An old study on saturated fat may throw conventional wisdom on its head.
More than 40 years ago, researchers conducted a dietary study among a large group of patients. Known as the Minnesota Coronary Experiment, the controlled trial aimed to show that removing saturated fat from people’s diets and replacing it with polyunsaturated fat from vegetable oils would protect them from heart disease and improve their mortality rates.
One group of patients was fed a diet intended to lower blood cholesterol and reduce heart disease by lowering saturated fat and adding more vegetable oil. The patients in the control ate a diet that included margarine and shortenings commonly used in the 1960s which were rich in trans fat.
The findings of the study, which was funded by the National Heart, Lung and Blood Institute, were never analyzed – until now.
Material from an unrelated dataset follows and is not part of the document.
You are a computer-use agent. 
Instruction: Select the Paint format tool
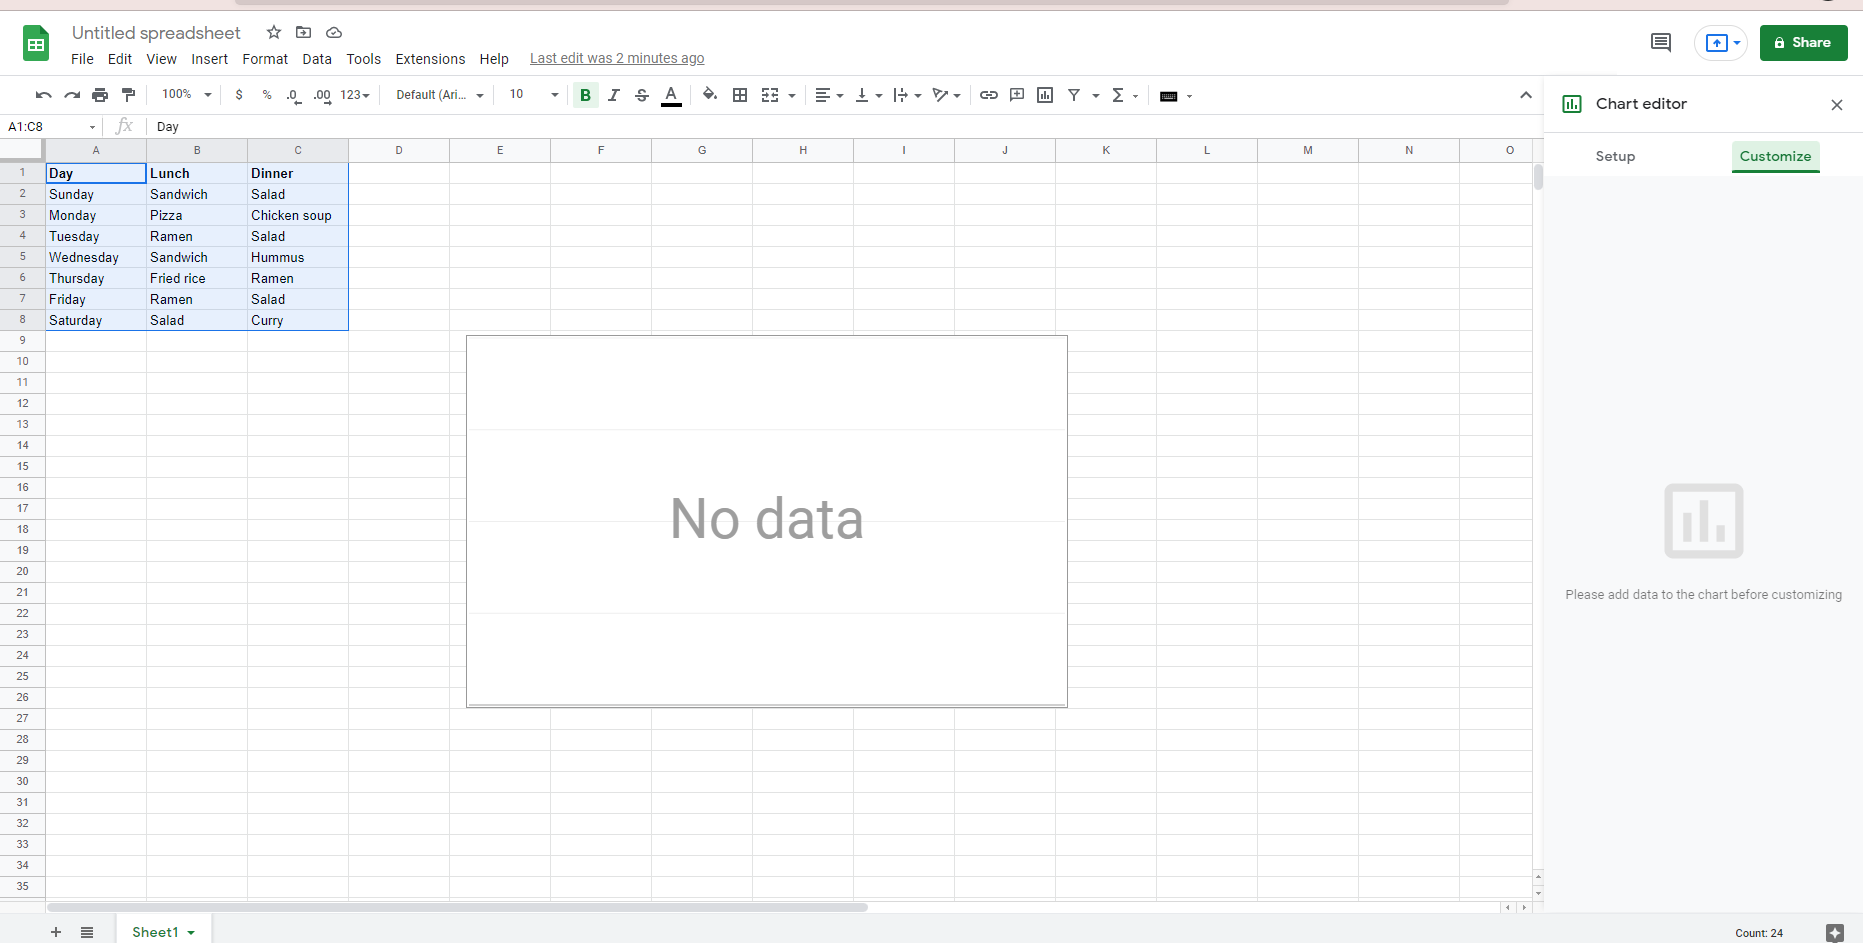click(128, 95)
Data reveals no benefit in subbing vegetable fats for saturated fats
A review of the raw data from the original Minnesota study was just published in the British Medical Journal. Researchers found that interventions using vegetable oils high in linoleic acids reduced blood cholesterol but did not reduce heart disease or overall mortality. In fact, participants in the Minnesota study who saw the greatest reduction in cholesterol had an even higher risk of death than their peers.
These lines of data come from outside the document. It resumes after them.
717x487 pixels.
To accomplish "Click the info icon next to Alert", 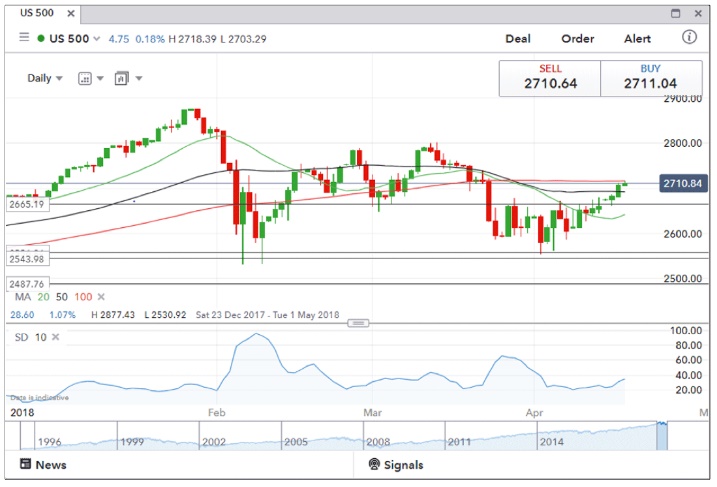I will (690, 37).
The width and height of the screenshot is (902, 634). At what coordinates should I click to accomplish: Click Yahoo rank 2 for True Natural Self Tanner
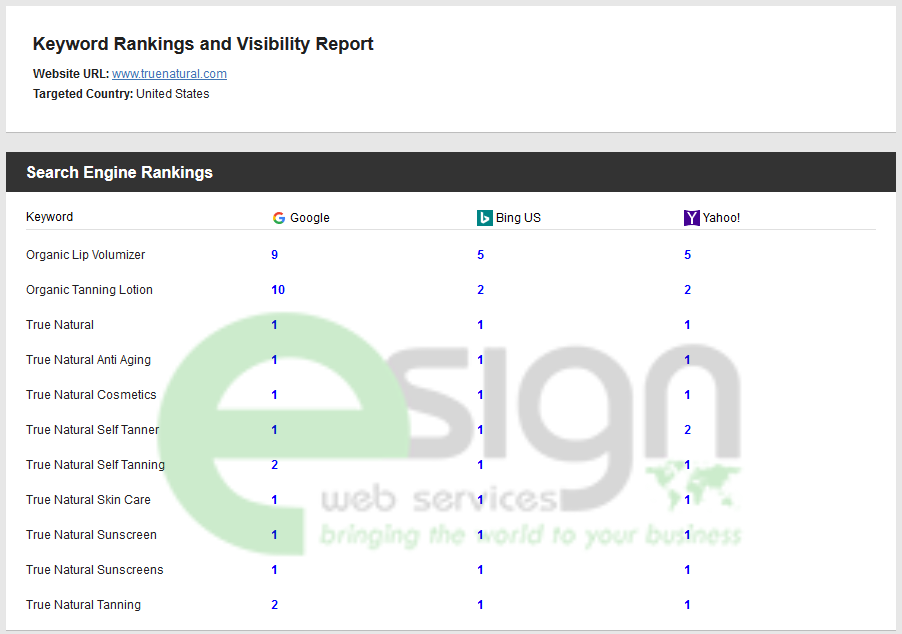pos(688,430)
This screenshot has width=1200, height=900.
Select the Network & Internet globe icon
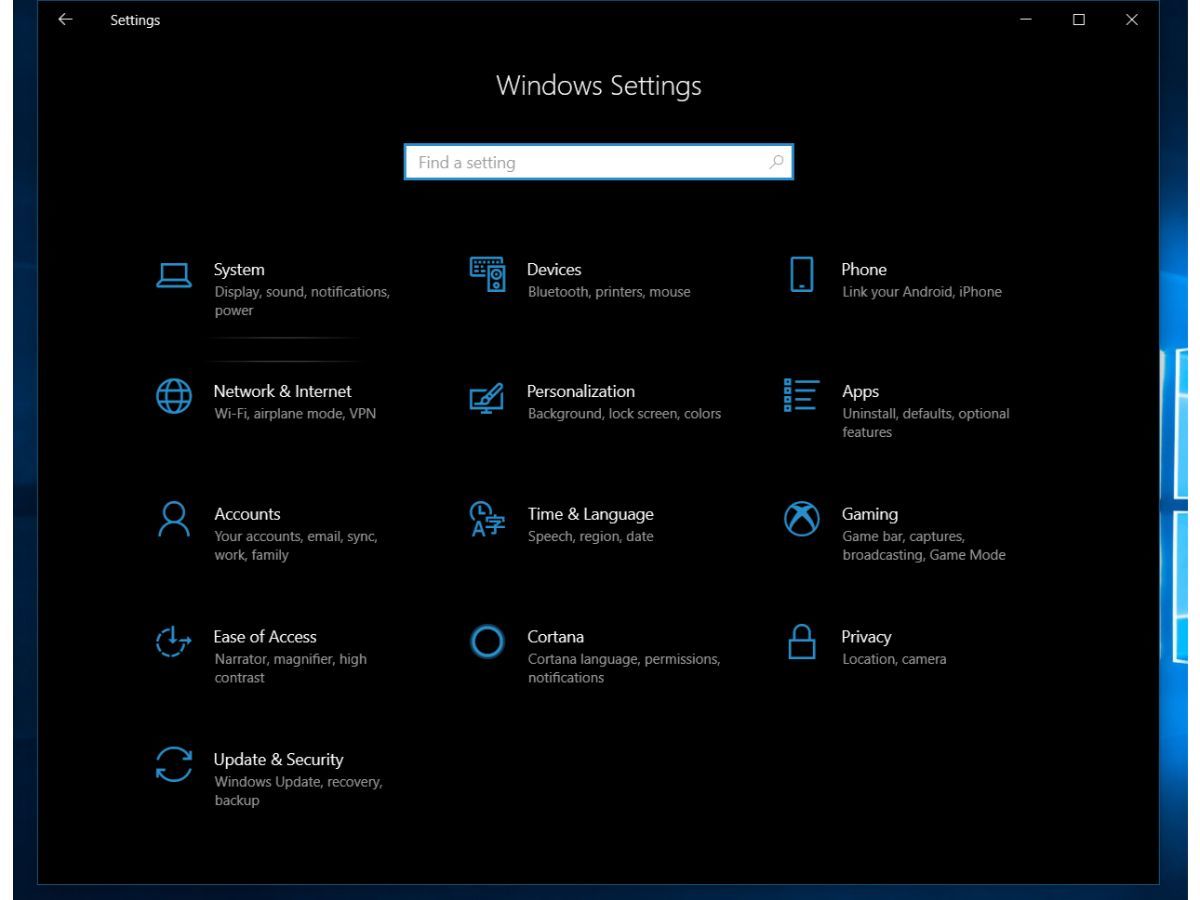(x=173, y=396)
The researchers concluded: “ Minnesota Coronary Experiment findings add to growing evidence that incomplete publication has contributed to overestimation of benefits, and underestimation of potential risks, of replacing saturated fat with vegetable oils rich in linoleic acid.”
Corn oil, safflower oil, soybean oil, sunflower oil and cottonseed oil are all rich in linoleic acid, also known as omega-6 fatty acids.
Dr. John Pasquini , a cardiologist with Novant Health Heart & Vascular Institute in Charlotte, said that while the study provides valuable information, much of it is probably outdated. “At the time, the trial was state of the art, but it is really old now and it doesn’t incorporate much of the knowledge that we have gained about diet,” he said.
Pasquini cited several flaws with the study, including a large dropout rate among participants, the duration of the follow-up as, well as the amount of corn oil that was used in the study diet, which is more than double the amount that would be recommended today.
“The other problem was that omega-3 fatty acids were not even incorporated into the study and we know that omega-3s are very important in terms of protecting blood vessels.” Omega-3 fatty acids are found in flaxseed and canola oil, and in cold-water fish, such as salmon, cod and trout.
“The study tested the hypothesis that substituting vegetable fat for saturated fat would result in fewer strokes and heart attacks,” he said. “The study did not demonstrate a benefit of substituting vegetable fats for saturated fats.”
What works in the fight for heart health
In his daily practice, Pasquini recommends that patients with vascular disease and those interested in preventing the condition eat minimally processed foods and stay away from packaged or canned foods. “The type of diet for which the most data exist in terms of benefit to the heart is the Mediterranean diet,” he said. “I recommend a diet that is higher in fruits, vegetables, nuts, fish, olive oil and, if the person enjoys alcohol, one glass of wine a day for women and two for men – but limit the drinks to that amount.”
Pasquini said researchers continue to investigate which diet provides the best benefit in heart health to the most people. “We know that atherosclerosis, or hardening of the arteries, causes strokes, heart attacks, kidney failure and gangrene. It’s extremely common in our society and is mostly related to lifestyle factors such as diet, exercise and stress,” he said.
“These things we can change. Genetics play a small role in the development of atherosclerosis. It’s a lifestyle disease,” Pasquini said.
In terms of exercise, Pasquini recommends a half-hour to an hour per day of what he calls “sustainable exercise” – such as walking, swimming, jogging, bicycling or using an elliptical machine. The trick, he said, is to find something you enjoy.
People can also benefit from weight training 10 to 15 minutes a day, three days a week, to maintain muscle mass, he said.
Studies have shown that stress plays a big role in atherosclerosis, too, but is often underemphasized, according to Pasquini. Unfortunately, stress is hard to measure. “Managing stress is the key thing in life because we can’t avoid it and we can’t eliminate it,” he said.
Pasquini is optimistic, saying he believes that people can cure atherosclerosis if they are disciplined and consistent in managing lifestyle factors. “Since that study was done 45 years ago, there’s been a 60 percent reduction in the death rate from arthrosclerosis. That’s due to a number of factors, including diet, but it’s a huge drop in the mortality rate. We’ve done some things right, but we have a way to go.”